2020 erhielt das Museum mit dem Programm Lindenau21PLUS eine weitere Bundesförderung, mit der die Entwicklung des Hauses in den Bereichen Digitalisierung, Provenienzforschung, Kunstvermittlung und das länderübergreifende Marketing bis 2027 kräftig unterstützt wird.
Ebenfalls seit 2020 ist das Lindenau-Museum mit dem Schloss- und Kulturbetrieb der Stadt Altenburg Teil der Kommunalen Arbeitsgemeinschaft Altenburger Museen.
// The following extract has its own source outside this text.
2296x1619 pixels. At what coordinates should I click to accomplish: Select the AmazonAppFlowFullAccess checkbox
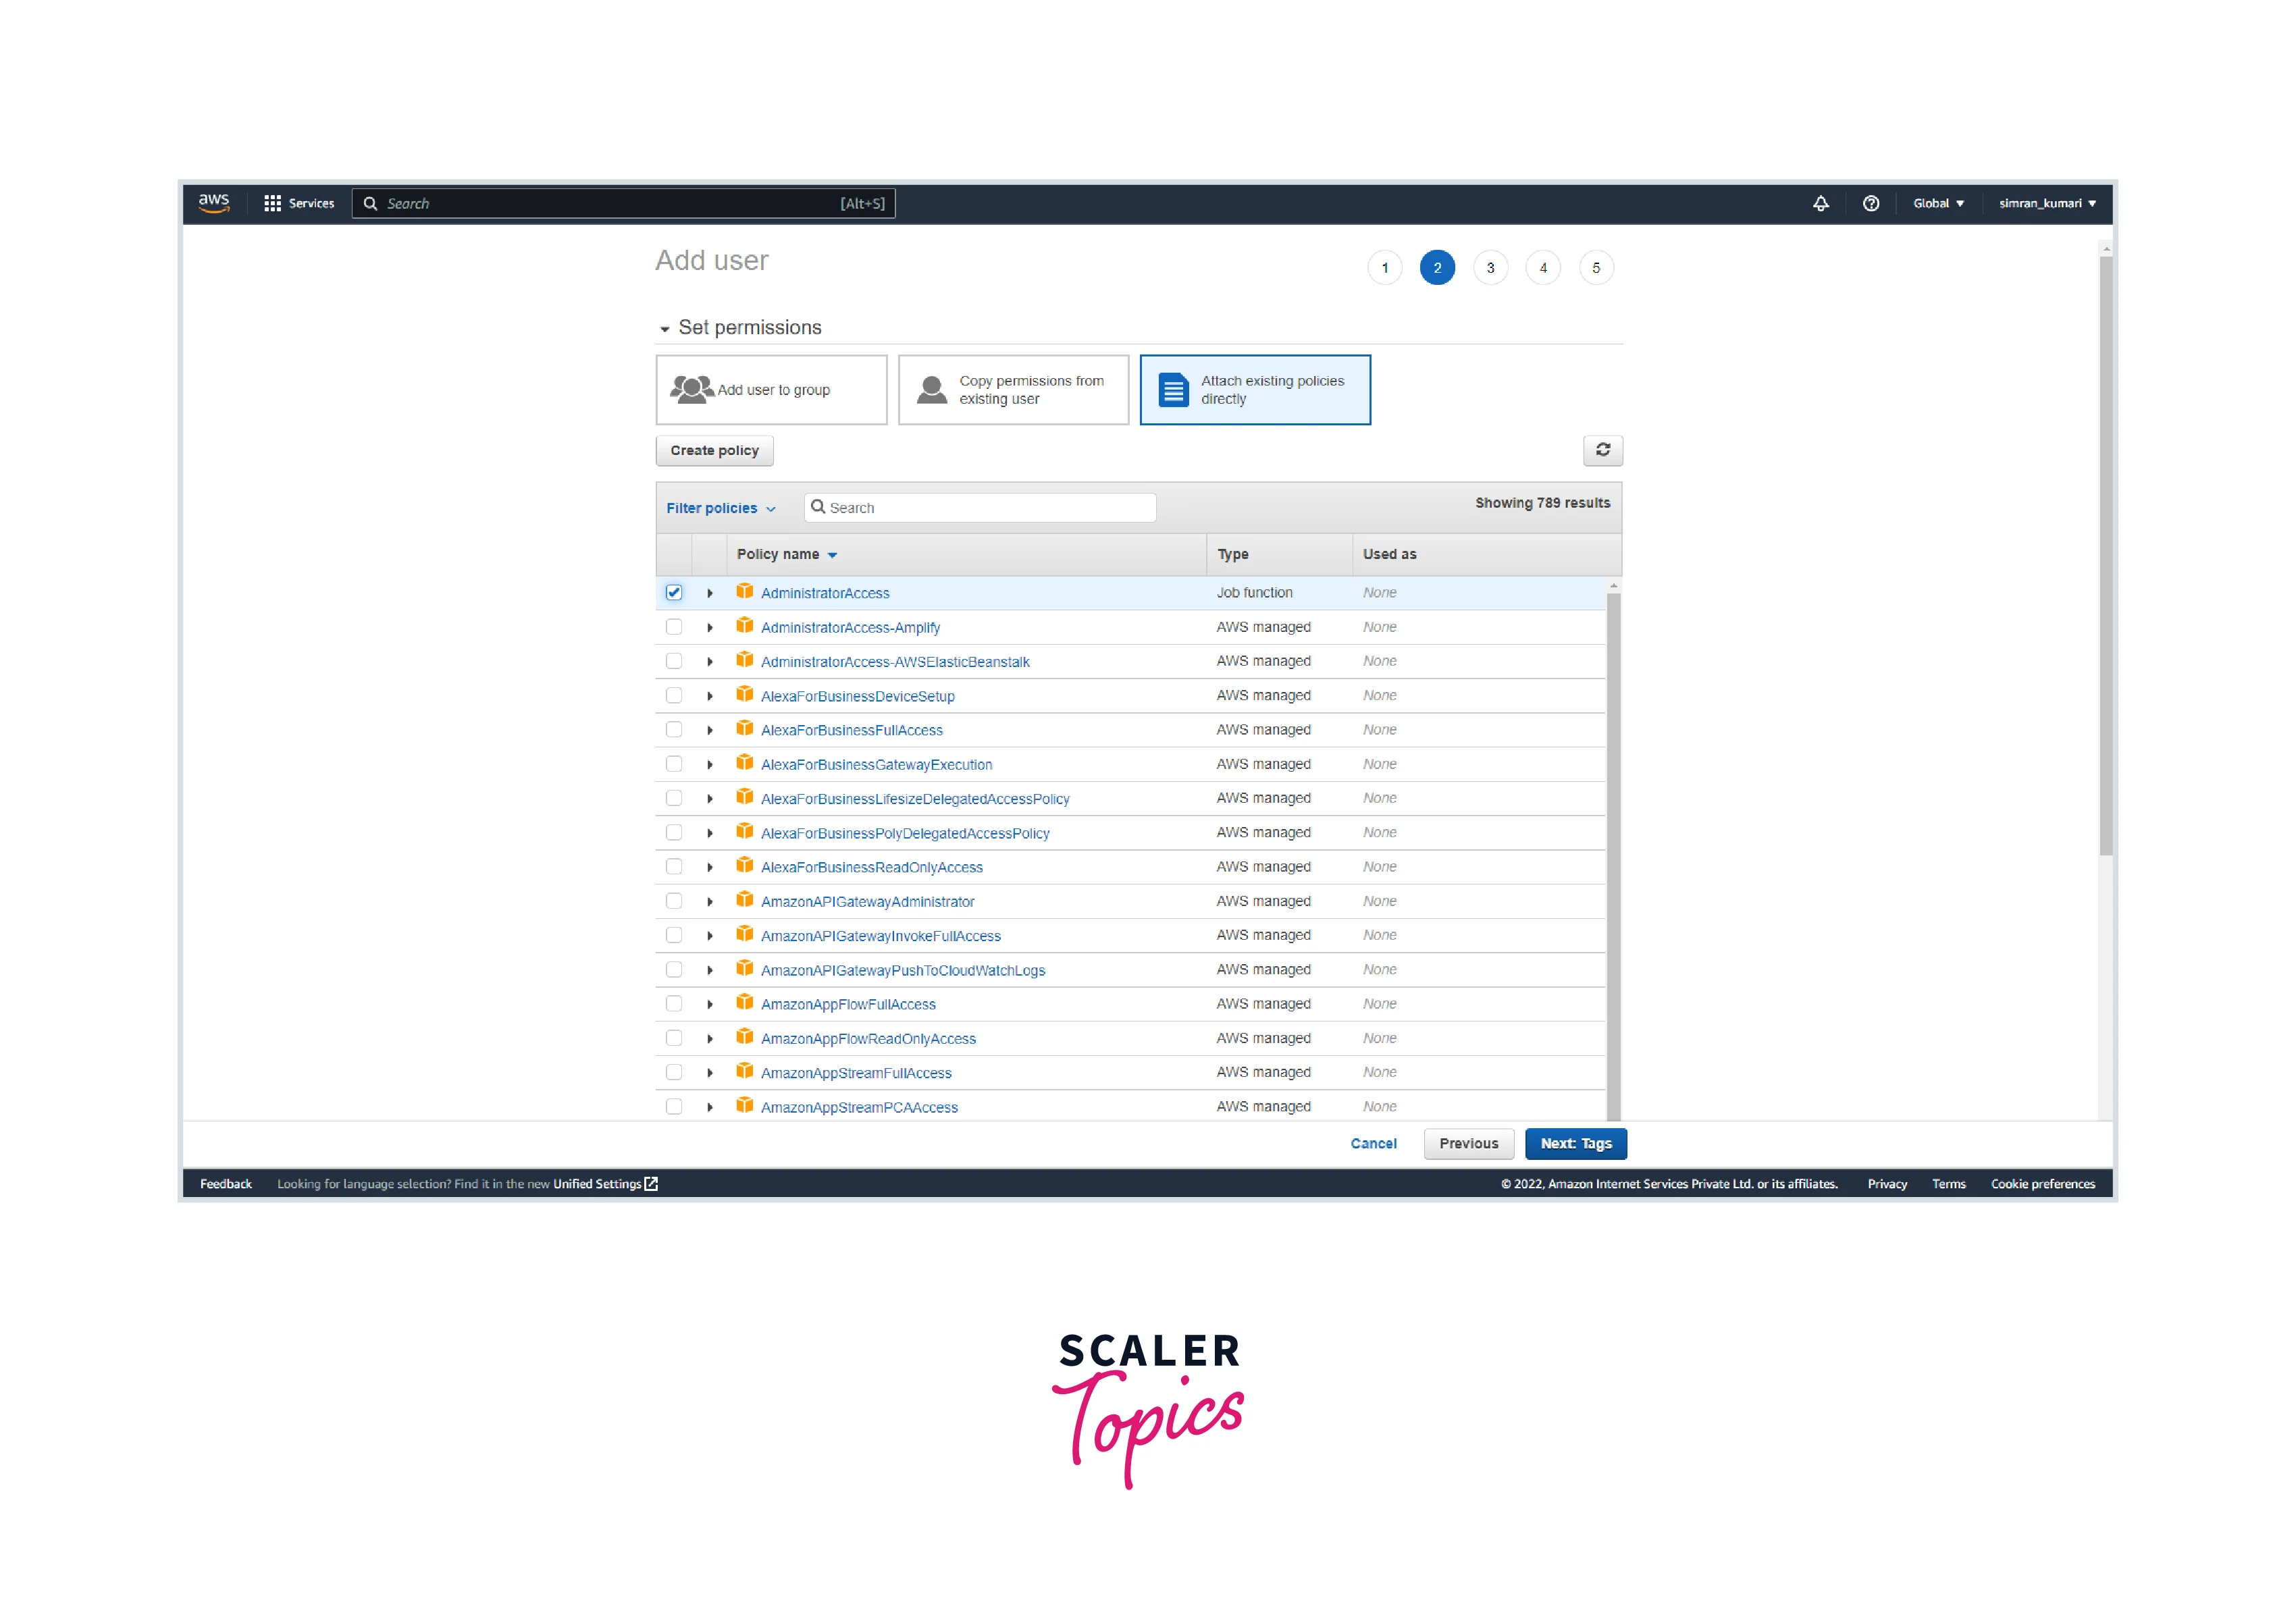tap(674, 1003)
Ein Masterplan für den gesamten Altenburger Schlossberg ist in Vorbereitung, der u. a. eine gemeinsame Trägerschaft für beide Einrichtungen anstrebt.
2023 ist ein Jubiläumsjahr für das Lindenau-Museum, da vor 175 Jahren das erste von Bernhard August von Lindenau gegründete Museum mit Kunstschule am Altenburger Pohlhof eröffnet wurde. Über 20 Jahre nach Lindenaus Tod 1854 wurde 1876 das heutige Museumsgebäude in Verlängerung der Wettiner Straße am Fuß des Altenburger Schlossgartens eröffnet.